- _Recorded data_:
** start **

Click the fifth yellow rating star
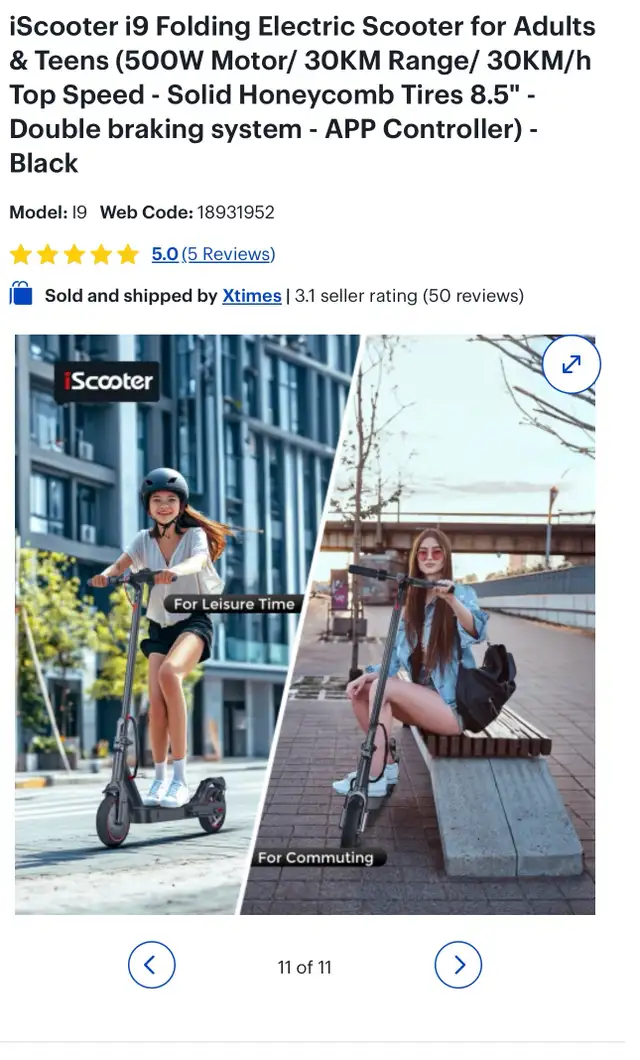Screen dimensions: 640x1060 127,254
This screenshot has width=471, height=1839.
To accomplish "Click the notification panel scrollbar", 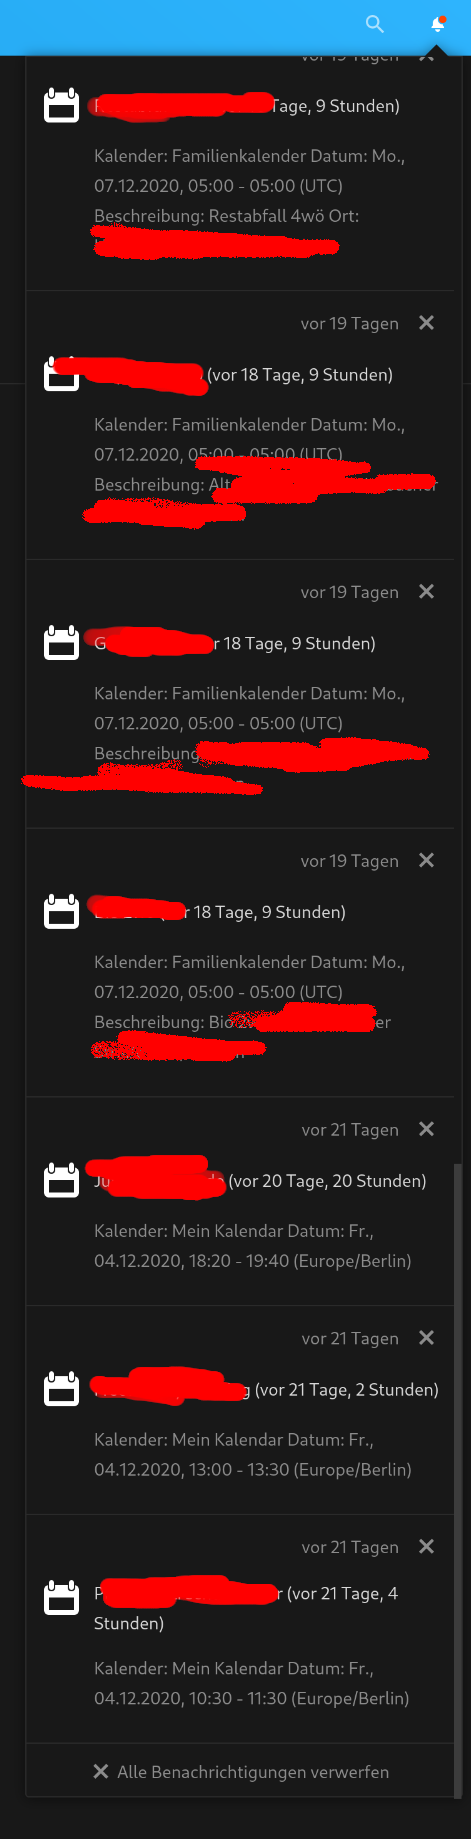I will (x=459, y=1480).
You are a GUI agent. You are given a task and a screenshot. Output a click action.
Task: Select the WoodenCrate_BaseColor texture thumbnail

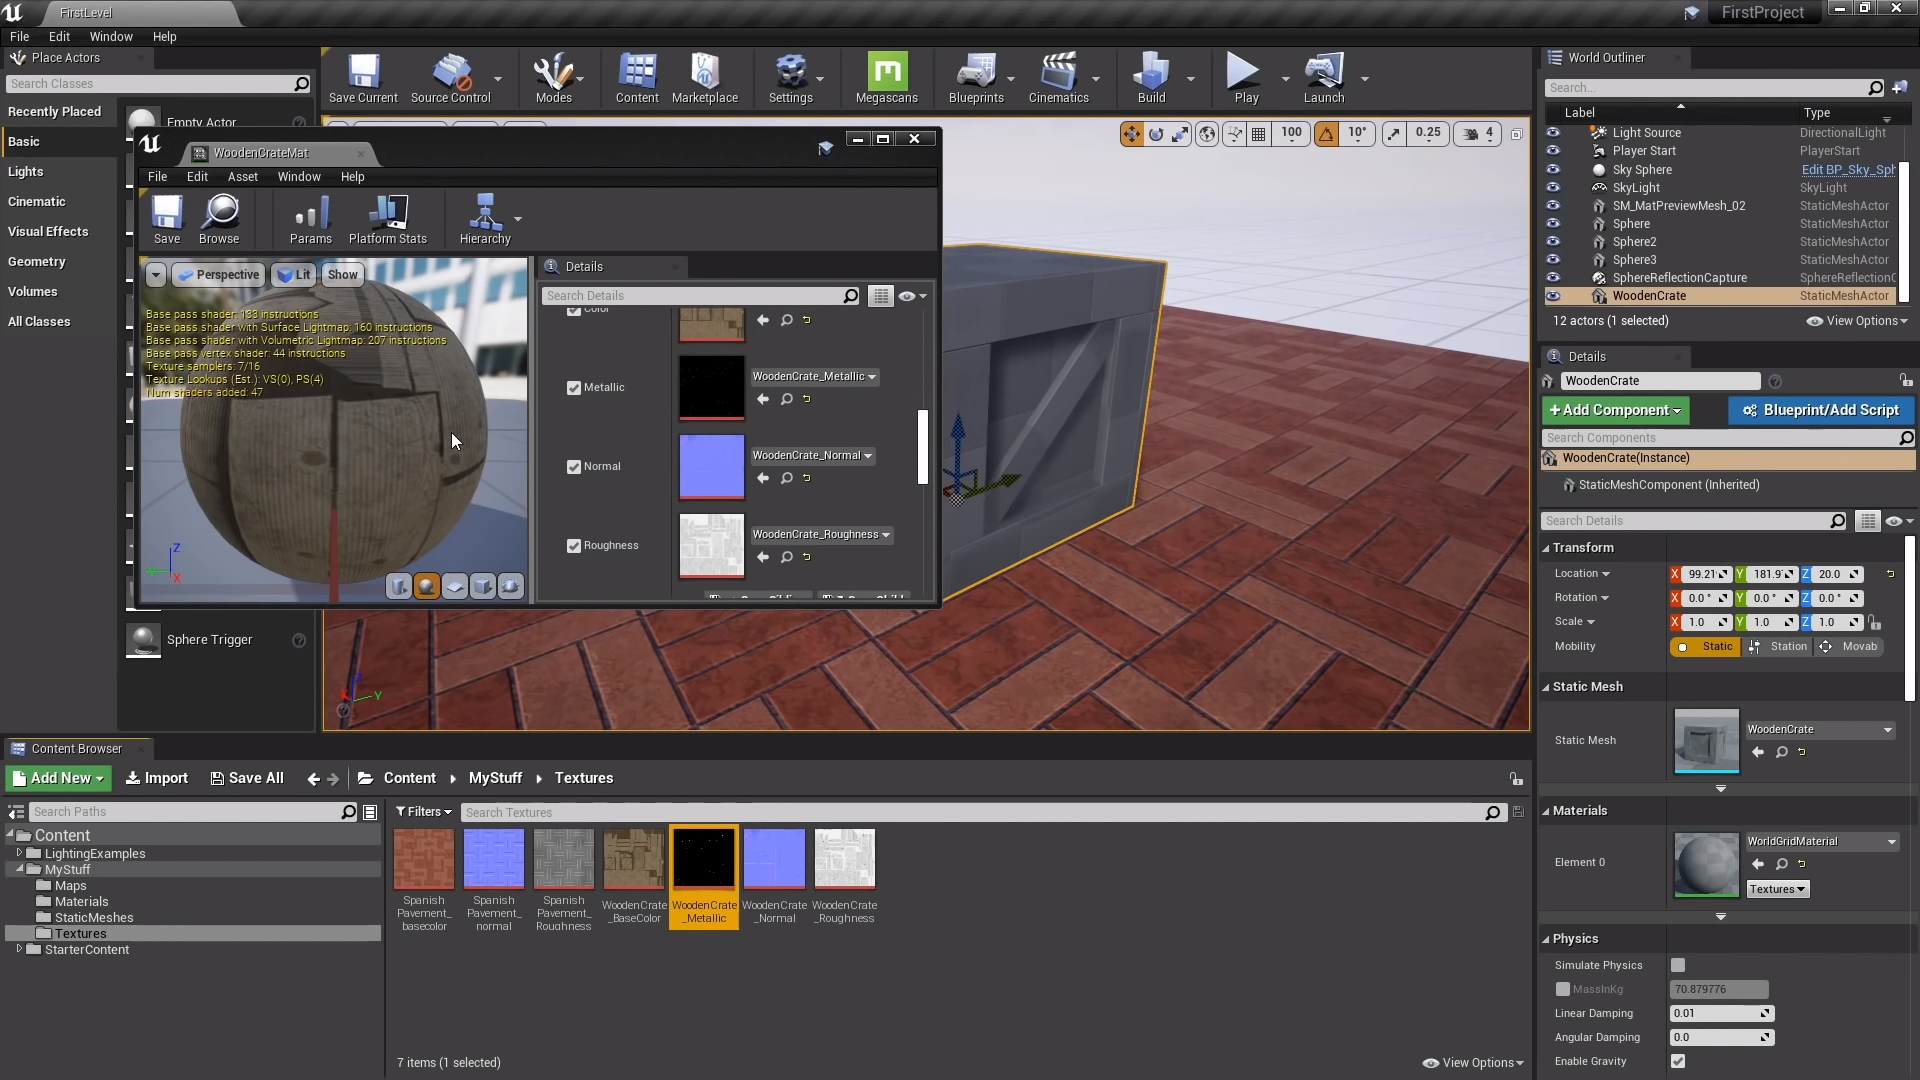[x=633, y=858]
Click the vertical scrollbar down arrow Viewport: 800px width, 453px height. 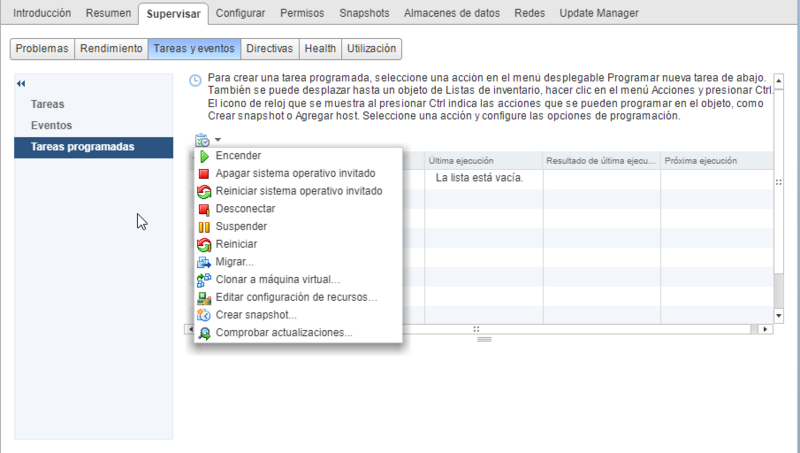click(x=779, y=313)
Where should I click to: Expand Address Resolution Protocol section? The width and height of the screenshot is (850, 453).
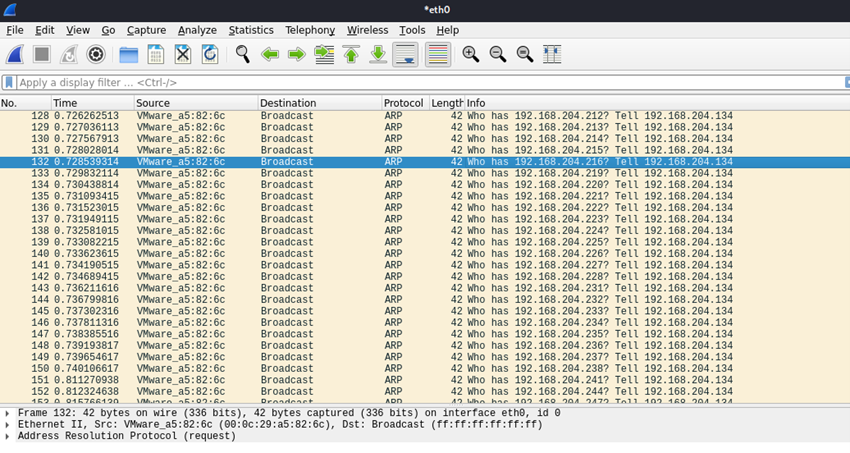(8, 437)
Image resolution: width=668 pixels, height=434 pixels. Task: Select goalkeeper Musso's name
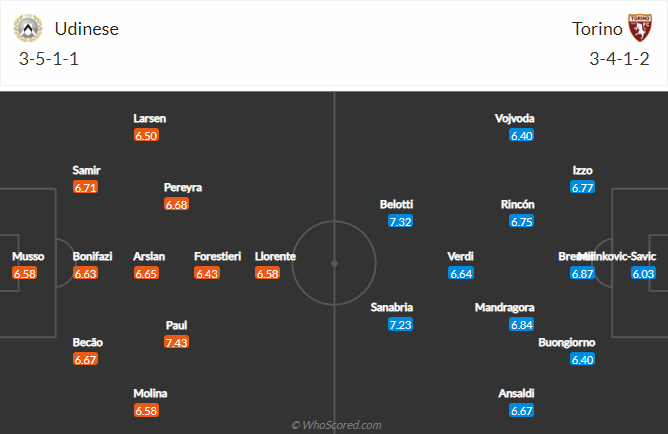pyautogui.click(x=27, y=256)
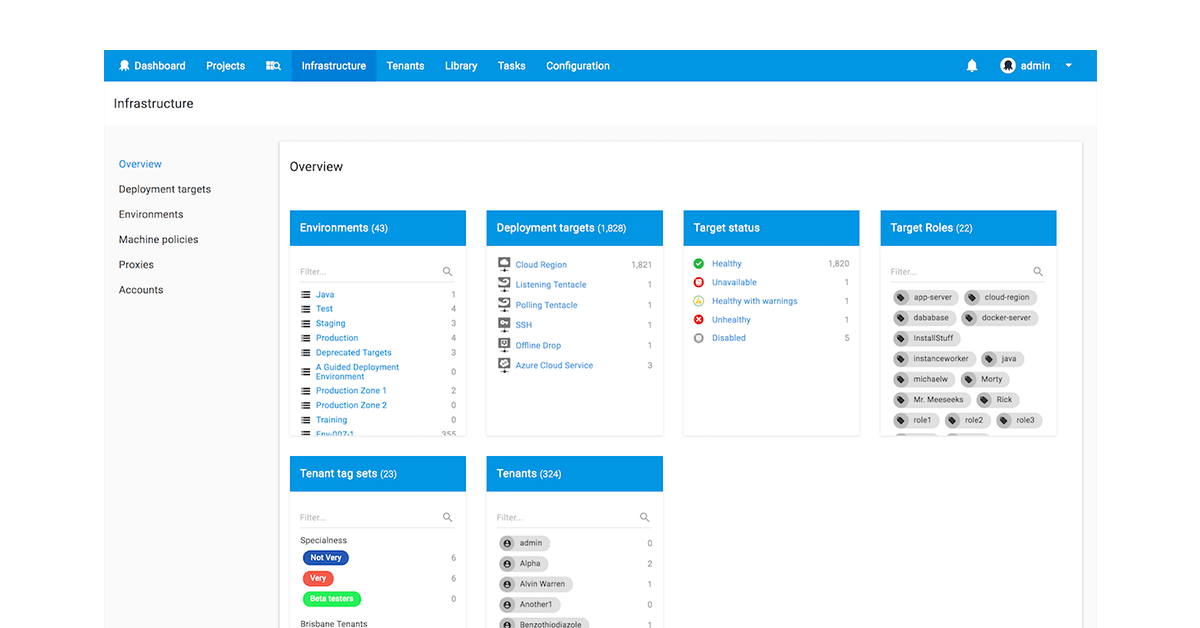The width and height of the screenshot is (1200, 628).
Task: Open the Deployment targets page
Action: (164, 189)
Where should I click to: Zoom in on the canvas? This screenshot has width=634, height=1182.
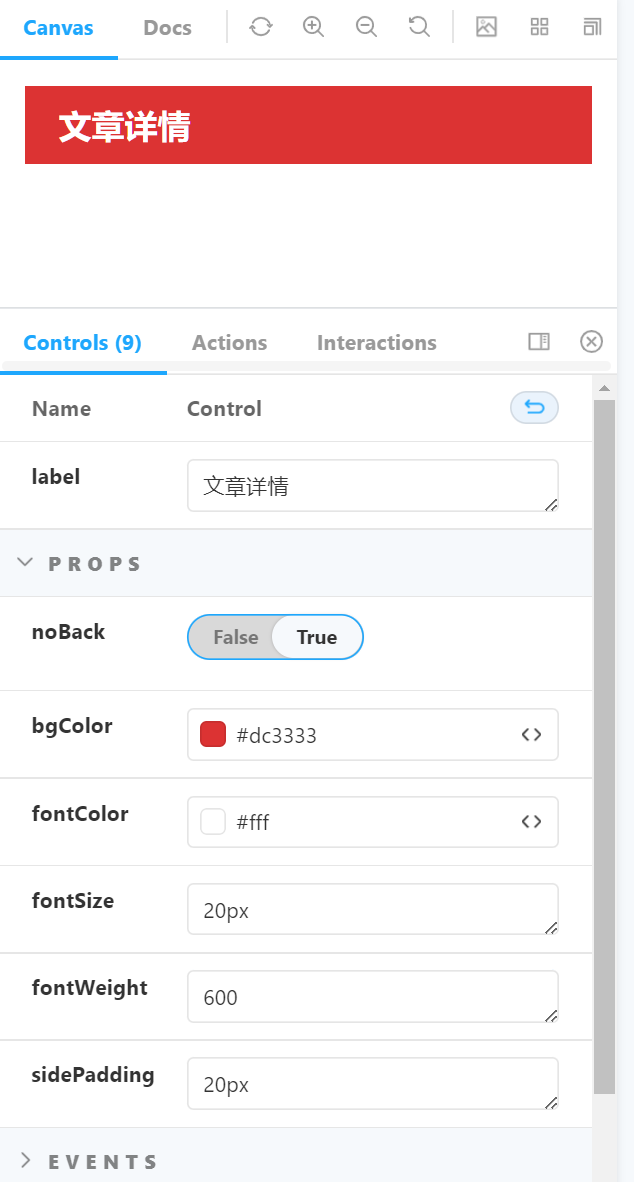[x=314, y=27]
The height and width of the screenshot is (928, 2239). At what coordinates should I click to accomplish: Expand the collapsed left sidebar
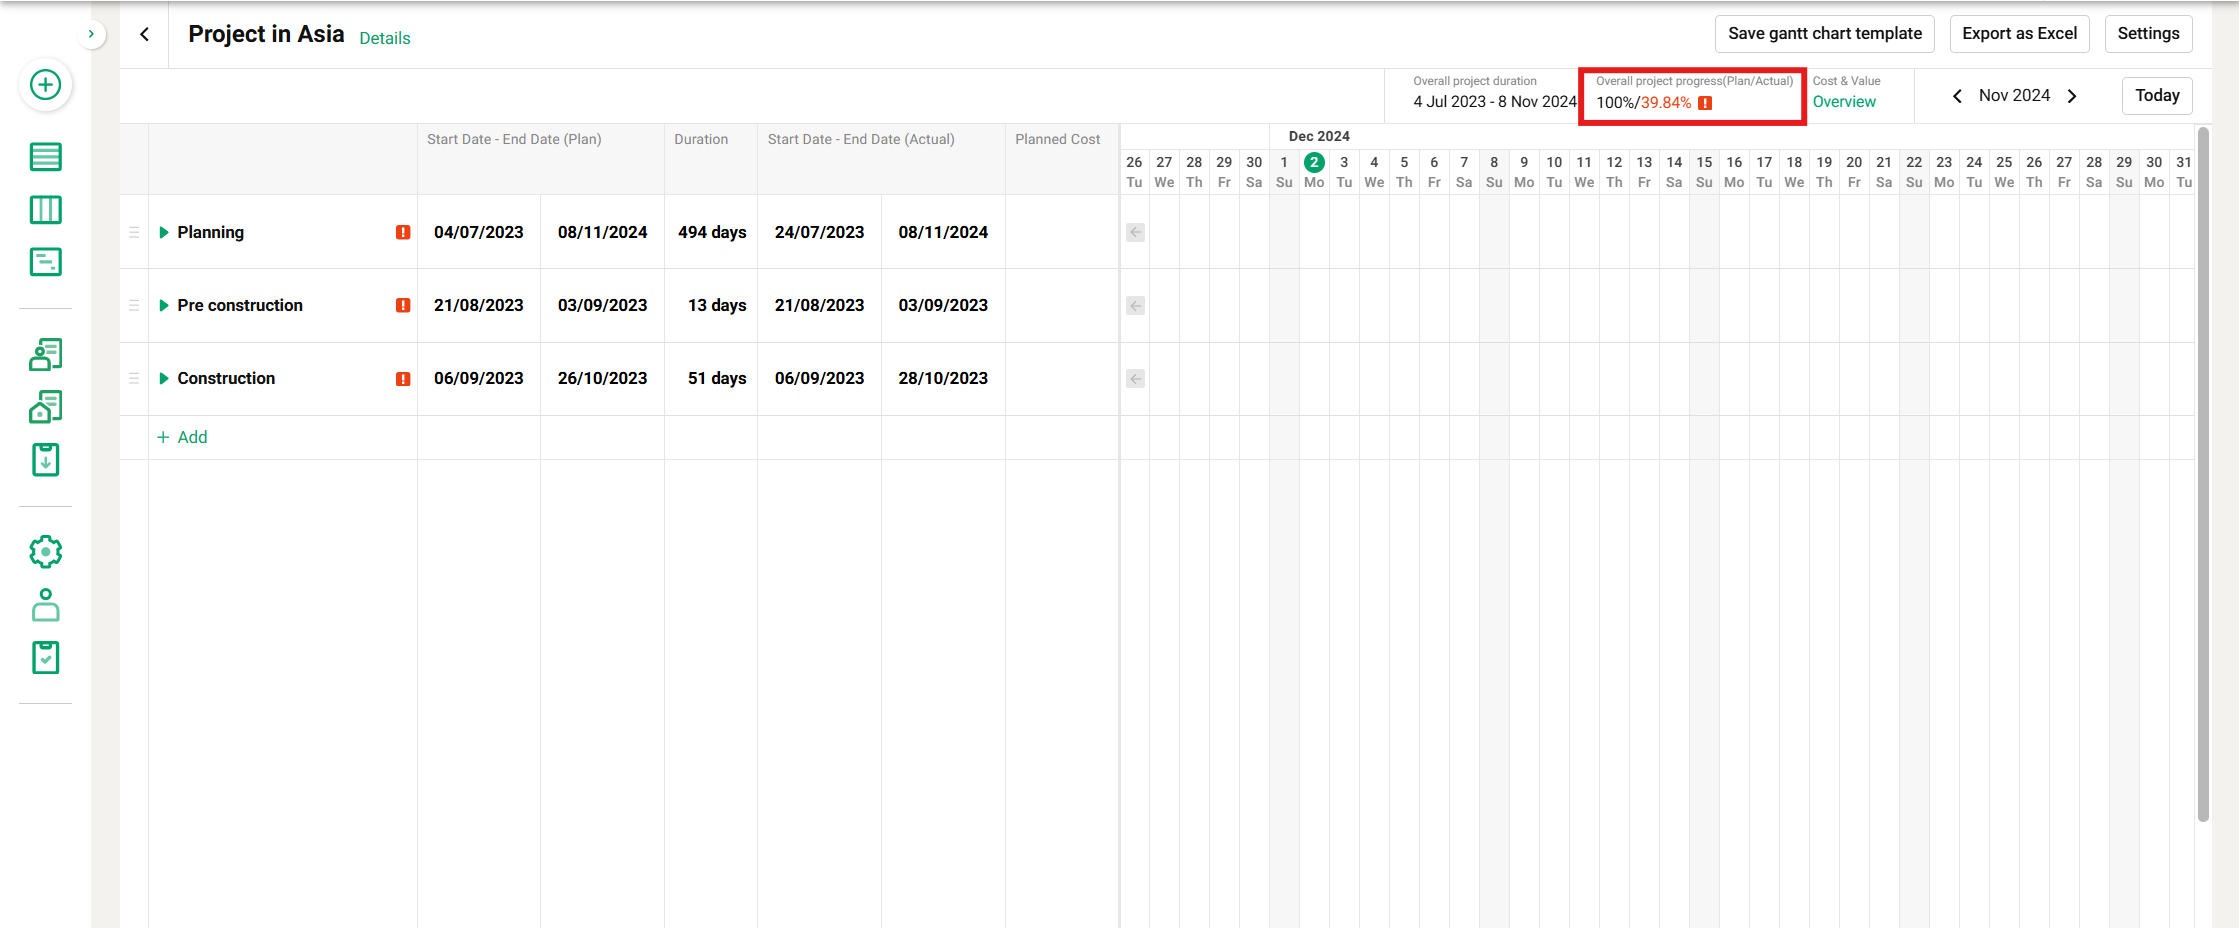pos(91,34)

** end **

- _Work to complete_: Starting at the line containing "Image resolution: width=668" and ending at the line containing "[x=314, y=27]", rewrite the data with "canvas" swapped for "workspace" and everything else unchanged. Leave the pictures out.

- _Worked answer_:
Image resolution: width=668 pixels, height=434 pixels. Task: Select goalkeeper Musso's name
pyautogui.click(x=27, y=256)
The width and height of the screenshot is (1200, 628).
Task: Open the Deployment targets page
Action: (164, 189)
Where should I click to: Zoom in on the workspace? This screenshot has width=634, height=1182.
[x=314, y=27]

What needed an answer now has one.